Die Fan-Community ist längst international
Die Empörung schlug tatsächlich weltweit Wellen, denn durch die englisch untertitelte Zweitveröffentlichung vieler GL-Serien auf Youtube (übrigens mit ungekürzten Liebesszenen) ist die Fan-Community längst international.
Auch beim lesbischen Publikum in Europa füllt das Genre eine große herzförmige Lücke. Denn abgesehen davon, dass es bei uns schon seit Jahren keine lesbische Serie mehr gab, fühlen sich viele von der Happy End-Garantie aus Thailand angesprochen.
Lesbische Sichtbarkeit und ein Gefühl von Gemeinschaft
Zwar ist es inzwischen nicht mehr üblich ist, queere Charaktere nonchalant sterben zu lassen, aber klassische Liebesgeschichten mit Zuckerguss-Finale und Ritt in den Sonnenuntergang haben im westlichen Kulturraum derzeit ganz allgemein keine Konjunktur.
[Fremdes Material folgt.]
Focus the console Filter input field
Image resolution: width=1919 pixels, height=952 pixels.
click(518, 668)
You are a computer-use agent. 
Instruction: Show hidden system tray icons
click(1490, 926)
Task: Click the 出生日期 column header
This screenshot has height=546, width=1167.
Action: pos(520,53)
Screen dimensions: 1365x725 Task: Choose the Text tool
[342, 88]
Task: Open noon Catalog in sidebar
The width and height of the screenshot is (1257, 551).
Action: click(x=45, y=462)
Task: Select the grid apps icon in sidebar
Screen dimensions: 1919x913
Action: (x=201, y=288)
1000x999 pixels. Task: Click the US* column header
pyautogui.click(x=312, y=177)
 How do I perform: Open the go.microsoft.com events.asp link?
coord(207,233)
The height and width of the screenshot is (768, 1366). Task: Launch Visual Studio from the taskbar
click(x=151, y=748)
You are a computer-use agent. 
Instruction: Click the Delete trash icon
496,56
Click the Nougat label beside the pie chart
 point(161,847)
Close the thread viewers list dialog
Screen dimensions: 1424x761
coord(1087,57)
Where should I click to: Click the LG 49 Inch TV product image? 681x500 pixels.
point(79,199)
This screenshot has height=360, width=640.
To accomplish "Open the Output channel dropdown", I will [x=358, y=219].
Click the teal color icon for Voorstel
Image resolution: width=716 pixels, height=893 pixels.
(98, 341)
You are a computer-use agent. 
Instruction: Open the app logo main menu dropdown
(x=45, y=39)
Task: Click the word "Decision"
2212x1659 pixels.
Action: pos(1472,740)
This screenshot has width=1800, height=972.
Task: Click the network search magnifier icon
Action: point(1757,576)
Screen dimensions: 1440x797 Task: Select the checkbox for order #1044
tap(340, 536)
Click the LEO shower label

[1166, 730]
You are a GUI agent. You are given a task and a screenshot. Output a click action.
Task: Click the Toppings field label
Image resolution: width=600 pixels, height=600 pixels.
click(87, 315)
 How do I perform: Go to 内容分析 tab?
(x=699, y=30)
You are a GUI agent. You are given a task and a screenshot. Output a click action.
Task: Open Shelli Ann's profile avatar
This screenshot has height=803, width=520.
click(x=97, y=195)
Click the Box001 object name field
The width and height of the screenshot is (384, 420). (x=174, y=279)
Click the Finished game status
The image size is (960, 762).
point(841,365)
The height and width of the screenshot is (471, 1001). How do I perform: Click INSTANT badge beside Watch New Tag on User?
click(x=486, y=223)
Aber auch wem GL-Serien zu kitschig sind, muss einräumen: Sie bieten nicht nur Eskapismus in romantische Traumwelten, sondern stehen auch für selbstbewusste lesbische Sichtbarkeit und stiften ein Gefühl von Gemeinschaft und Solidarität, das weit über Ländergrenzen hinausreicht. Angesichts der weltweit wachsenden Homophobie sind sie flauschige, weichgezeichnete Bastionen – brav, aber keineswegs machtlos.